(Quoted passage begins)

Actually, I have a BA in anthropology so I am quite familiar with the fossils you have mentioned.
We’ll get to that in a moment…
First of all, you have to remeember that, if you were to gather all of the hominid fossils that we know of, they’d fit very nicely in the back of your average pickup truck. We’re not working with a lot of evidence one way or the other.
Whether or not that is true, what has the volume of evidence got to do with the confidence with which we reach our conclusions? What is the volume of evidence for the top quark, for example? Or if we want to stick with palaeontology, what about the volume of evidence for the fish to tetrapod transition? This volume question is typical of biased creationist arguments - it is not the sort of argument you will find in a respectable palaeontology or anthropology journal. The evidence stands or falls in its merits independent of its volume.
If we limit ourselves to the fossils belonging to the genus Homo, it turns out that there is much more variation in the skulls of people living today than there is in the fossil skulls. That wouldn’t be the case if they were our evolutionary parents.
[Edited] It’s nonsense to say that extant humans show more cranial variation than fossils in the Homo genus. Just consider the cranial capacity of H habilis specimen. The type specimen, OH7, is 674cc and other Olduvai holotypes vary between 594 and 673cc. H habilis at Koobi Fora vary between 510cc to 582cc, from Sterkfontein 460cc - 680cc and from Swartkrans 460cc. None of these are remotely within the range of extant humans. It’s not just the obvious thing like cranial capacity that is outside the extant human range. Other critical diagnostic measurements are also outside the extant range for H habilis and H erectus. In the case of H neanderthalensis, even if the cranial capacity is the same as or more than extant humans other diagnostic measurements are outside the range of extant humans, as is Neanderthal DNA. [Edited]
Australopithecus is most likely an ape (based on its jawbone).
Really? Focusing on A africanus, do they have the typical rectangular shape of non-human ape jaws and the large canine of apes? And what about post-cranial anatomy, particularly in the pelvis, knee and foot? I don’t think that many trained palaeoanthropologists would say that the various species of Australopithecus are just another set of apes.

(Quoted passage ends)
(Dataset extract begins)

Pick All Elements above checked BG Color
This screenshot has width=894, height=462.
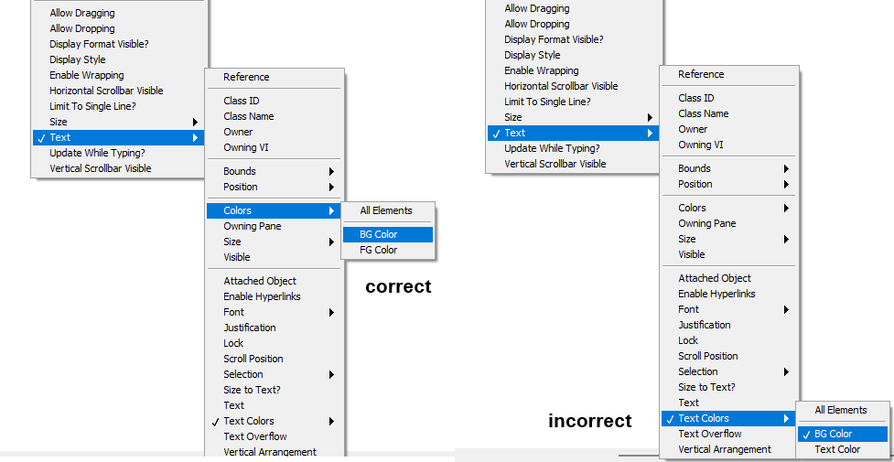(x=841, y=410)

(Dataset extract ends)

Work to complete
In the discussion of hominid fossils above, turn the paragraph that opens "It's nonsense to say" into a short bulleted list that keeps its main facts.

Reply to the task
- Claim rejected: living humans do not show more cranial variation than fossils in the genus Homo.
- H habilis cranial capacities:
  - Type specimen OH7: 674cc
  - Other Olduvai holotypes: 594–673cc
  - Koobi Fora: 510–582cc
  - Sterkfontein: 460–680cc
  - Swartkrans: 460cc
- None of these H habilis capacities fall anywhere near the range of living humans.
- For H habilis and H erectus, other key diagnostic measurements besides cranial capacity also fall outside the range of living humans.
- H neanderthalensis: even where cranial capacity equals or exceeds that of living humans, other diagnostic measurements fall outside their range, and so does Neanderthal DNA.